§ Provided material:
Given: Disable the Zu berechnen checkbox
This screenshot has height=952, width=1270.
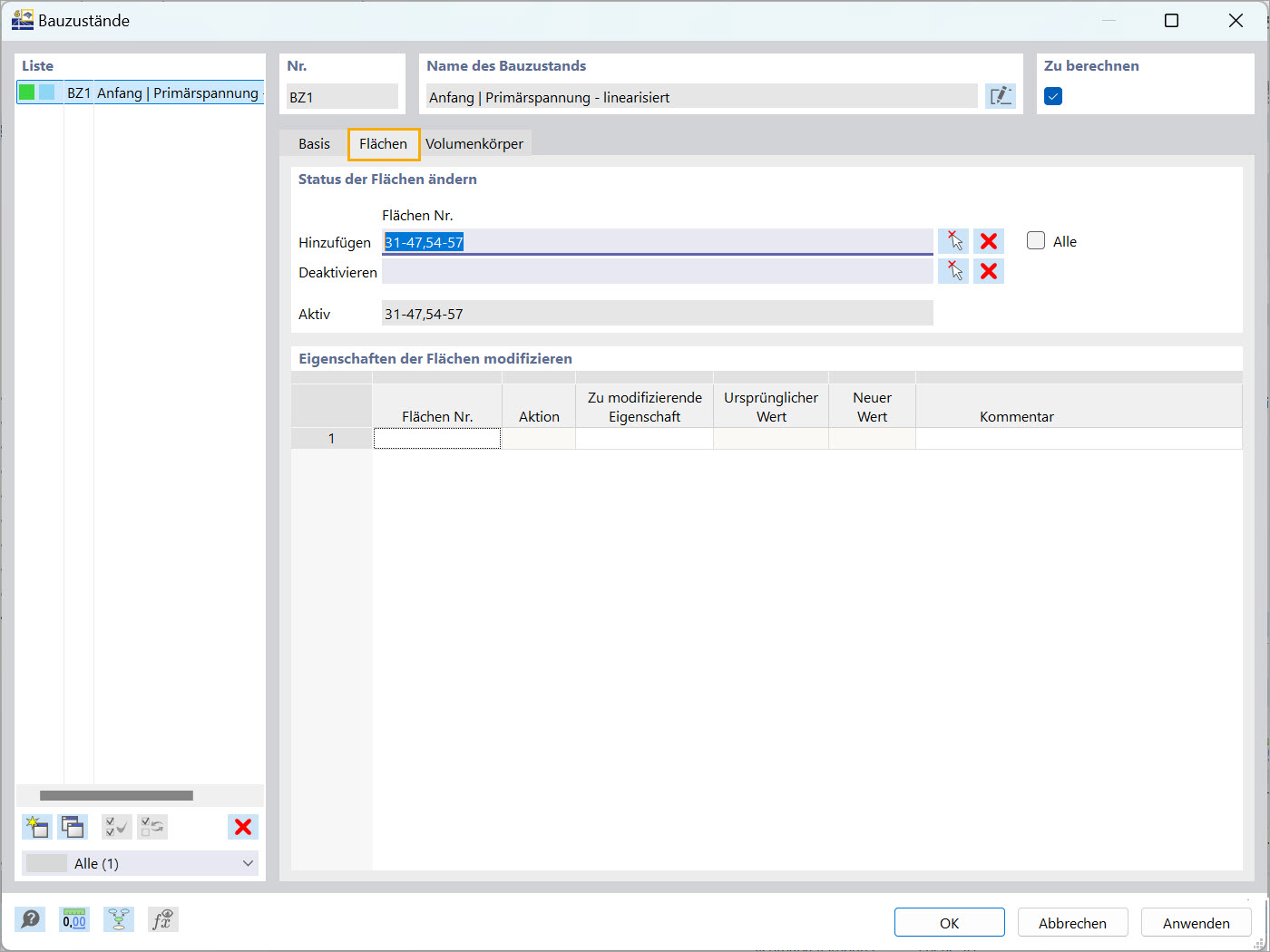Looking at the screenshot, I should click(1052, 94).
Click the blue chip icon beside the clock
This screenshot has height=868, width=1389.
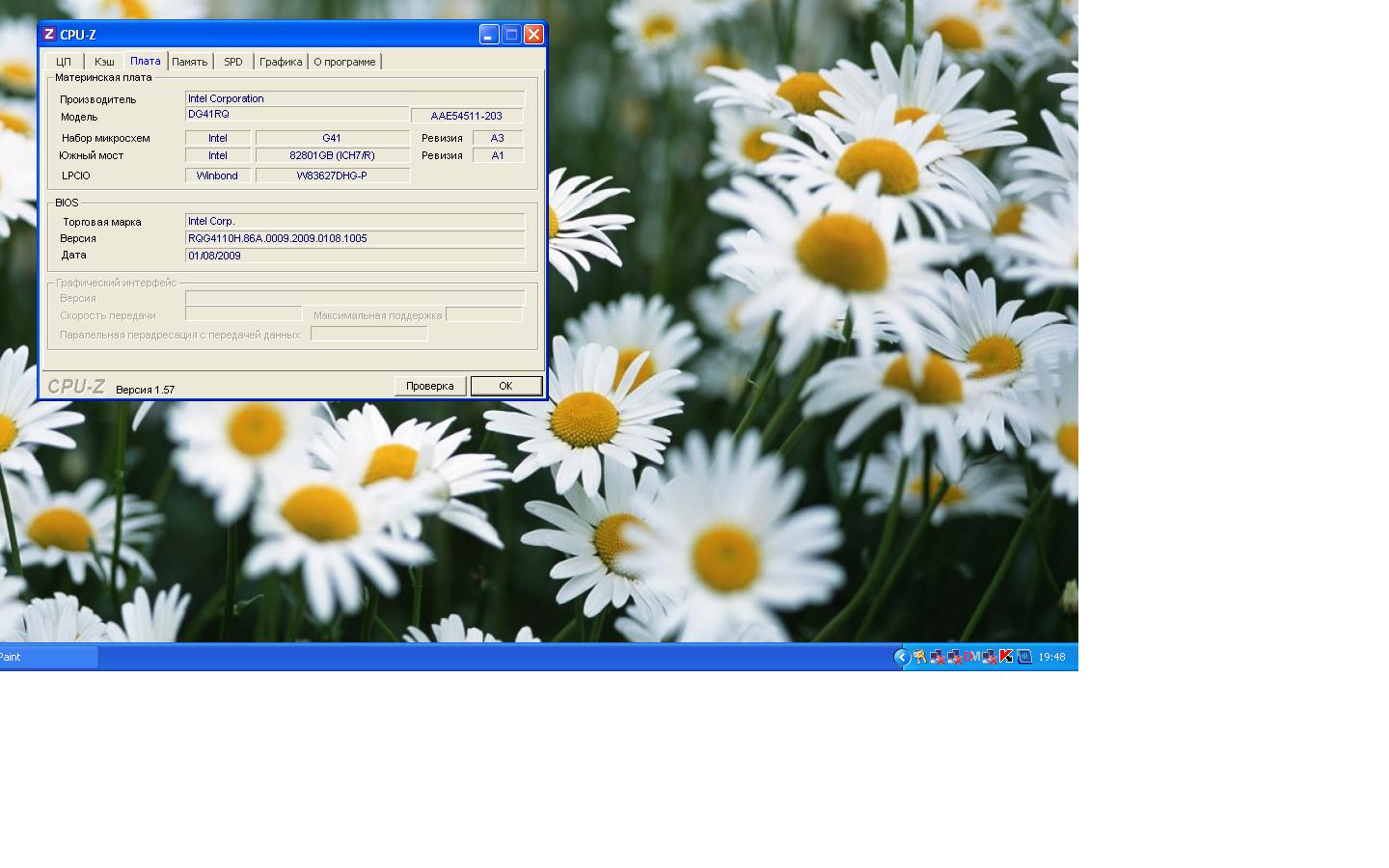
* * *
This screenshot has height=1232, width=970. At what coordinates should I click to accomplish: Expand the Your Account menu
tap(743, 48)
---
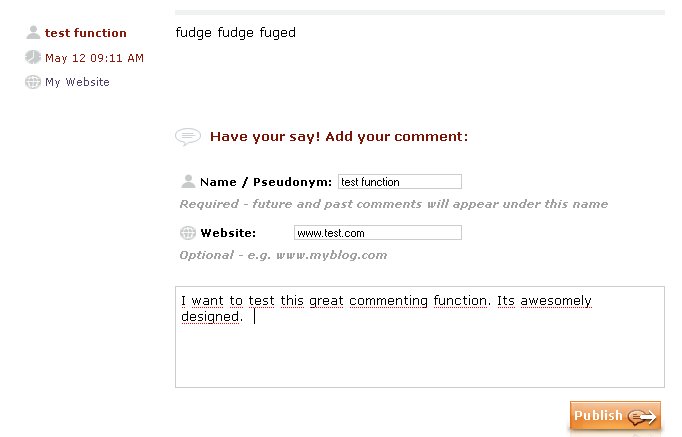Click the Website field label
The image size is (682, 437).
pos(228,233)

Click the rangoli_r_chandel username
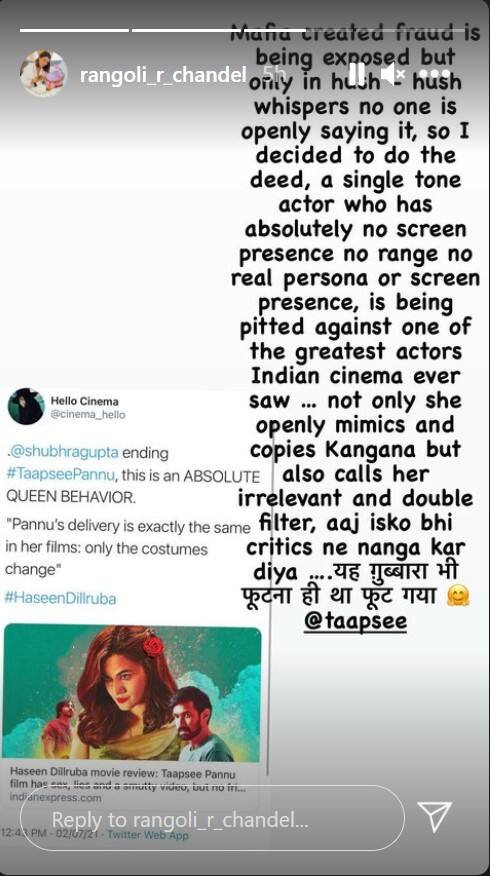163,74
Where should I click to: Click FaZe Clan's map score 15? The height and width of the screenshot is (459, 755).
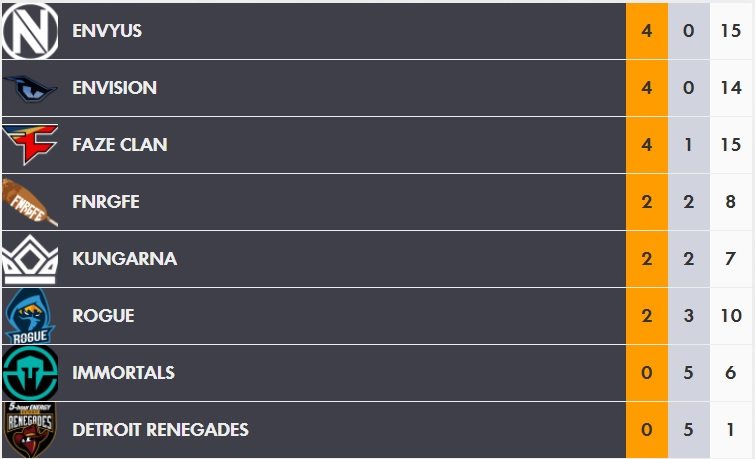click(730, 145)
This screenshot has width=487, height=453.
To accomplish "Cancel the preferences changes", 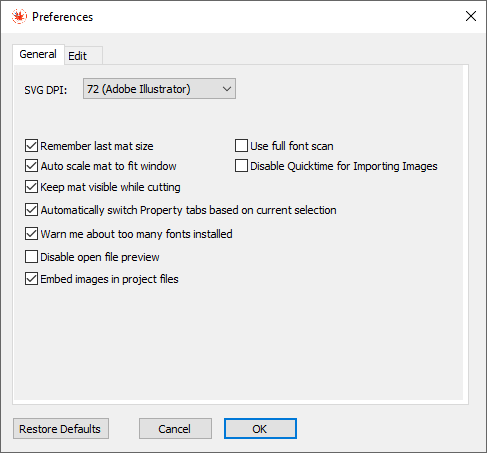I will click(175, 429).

§ Exercise requirements: Reproduce exactly, and only, the part of the listing above that begins at the line with "Click the blue chip icon beside the clock" and goes on through the line with "This screenshot has height=868, width=1389.".

§ Task solution:
Click the blue chip icon beside the clock
This screenshot has height=868, width=1389.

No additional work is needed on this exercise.